General Power of Attorney (GPA):
This document grants authority to one person on behalf of another person. The most common example is in the case of land-owners going for joint ventures with the builder/developer wherein the developers obtain the right to construct additional houses on the property in exchange for a fixed compensation. The title of the property does not pass on to the GPA holder as it is not an absolute sale. Developers use this ploy to avoid paying stamp duty on the purchase of the property. Banks usually do not finance against such GPA agreements because they do not get clear title to proceed against the borrowers in case of default. However, some Housing Finance Companies and private financiers provide loans by charging high rates of interest.
Lal Dora Land:
This concept is prevalent in the Delhi NCR alone. There are more than 360 villages in Delhi that come under the Lal Dora. The land is non-agricultural and reserved for rearing livestock and building residential accommodation for farmers. Banks do not approve loans for property arising under the Lal Dora. However, the new age lenders such as the Peer-to-Peer lenders finance against such properties.

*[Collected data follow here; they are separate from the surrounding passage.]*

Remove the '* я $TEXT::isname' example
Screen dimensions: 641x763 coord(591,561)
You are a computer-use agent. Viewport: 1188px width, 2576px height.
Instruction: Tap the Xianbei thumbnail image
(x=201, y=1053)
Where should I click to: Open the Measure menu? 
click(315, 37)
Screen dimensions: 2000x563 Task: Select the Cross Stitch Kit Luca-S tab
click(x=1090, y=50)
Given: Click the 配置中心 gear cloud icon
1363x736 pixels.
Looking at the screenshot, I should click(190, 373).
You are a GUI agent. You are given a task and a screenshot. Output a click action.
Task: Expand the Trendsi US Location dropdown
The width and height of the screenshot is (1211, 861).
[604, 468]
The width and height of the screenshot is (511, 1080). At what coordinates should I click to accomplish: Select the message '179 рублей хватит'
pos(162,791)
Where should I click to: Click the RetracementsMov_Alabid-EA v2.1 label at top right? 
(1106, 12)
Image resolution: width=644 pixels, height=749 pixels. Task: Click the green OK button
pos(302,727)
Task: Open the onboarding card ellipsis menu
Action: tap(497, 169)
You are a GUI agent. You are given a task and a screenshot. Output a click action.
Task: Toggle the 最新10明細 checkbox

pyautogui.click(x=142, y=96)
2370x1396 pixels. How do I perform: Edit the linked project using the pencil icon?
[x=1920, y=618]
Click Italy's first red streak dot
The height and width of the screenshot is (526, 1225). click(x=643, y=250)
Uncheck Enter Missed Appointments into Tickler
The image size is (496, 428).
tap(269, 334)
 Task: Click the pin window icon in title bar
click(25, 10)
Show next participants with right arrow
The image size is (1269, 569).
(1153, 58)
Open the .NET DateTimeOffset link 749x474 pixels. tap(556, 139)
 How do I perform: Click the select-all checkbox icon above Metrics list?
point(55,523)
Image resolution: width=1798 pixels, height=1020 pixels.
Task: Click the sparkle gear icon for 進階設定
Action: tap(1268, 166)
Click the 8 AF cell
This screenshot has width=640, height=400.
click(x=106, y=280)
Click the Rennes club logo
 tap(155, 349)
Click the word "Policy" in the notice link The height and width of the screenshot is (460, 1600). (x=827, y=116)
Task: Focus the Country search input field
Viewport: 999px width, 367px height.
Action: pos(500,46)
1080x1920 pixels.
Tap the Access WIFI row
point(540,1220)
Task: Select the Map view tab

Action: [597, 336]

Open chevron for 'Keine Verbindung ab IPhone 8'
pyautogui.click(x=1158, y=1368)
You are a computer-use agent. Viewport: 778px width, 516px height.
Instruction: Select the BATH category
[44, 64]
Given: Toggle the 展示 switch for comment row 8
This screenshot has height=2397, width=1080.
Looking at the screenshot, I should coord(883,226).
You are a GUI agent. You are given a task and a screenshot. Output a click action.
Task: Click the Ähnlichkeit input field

You cannot get any loan against agricultural There are several restrictions for converting agricultural land to non-agricultural land. It makes it difficult for banks to approve loans against such property. We have seen the different types of land against which banks approve LAP.
There are certain other conditions to fulfil.
- The property should be self-owned residential or commercial property
- It can be vacant, self-occupied, or rented
- It can be an empty piece of non-agricultural land
- There should be no encumbrances on the property. Banks ensure it by conducting a legal search for a minimum of 30 years to establish the chain of ownership.
The idea behind specifying such conditions is that the banks should be able to recover the money in case of default by the borrower. The banks should be able to take possession of the asset and sell them as per the provisions of the SARFAESI Act 2002.
The Concept of Reverse Mortgage
Many banks have a LAP product where they approve loans to senior citizens against properties in their name to enable them to lead a decent life. There is the involvement of an equitable mortgage in favour of the bank.
The bank will not be able to sell the property as long as either of the borrowers (property owner and spouse) is alive. The banks pay them a fixed sum of money every month for their sustenance. There are provisions to pay a lump sum amount as well in case of emergencies like illness, marriage, or educational expenses of children/grandchildren.
On the death of both the borrowers, the banks offer the opportunity to the legal heirs to repay the loan. In case they are unable to do so, the banks can bring the property for sale to realise their dues. You now know what banks look for when you Apply for Loan Against Property Online.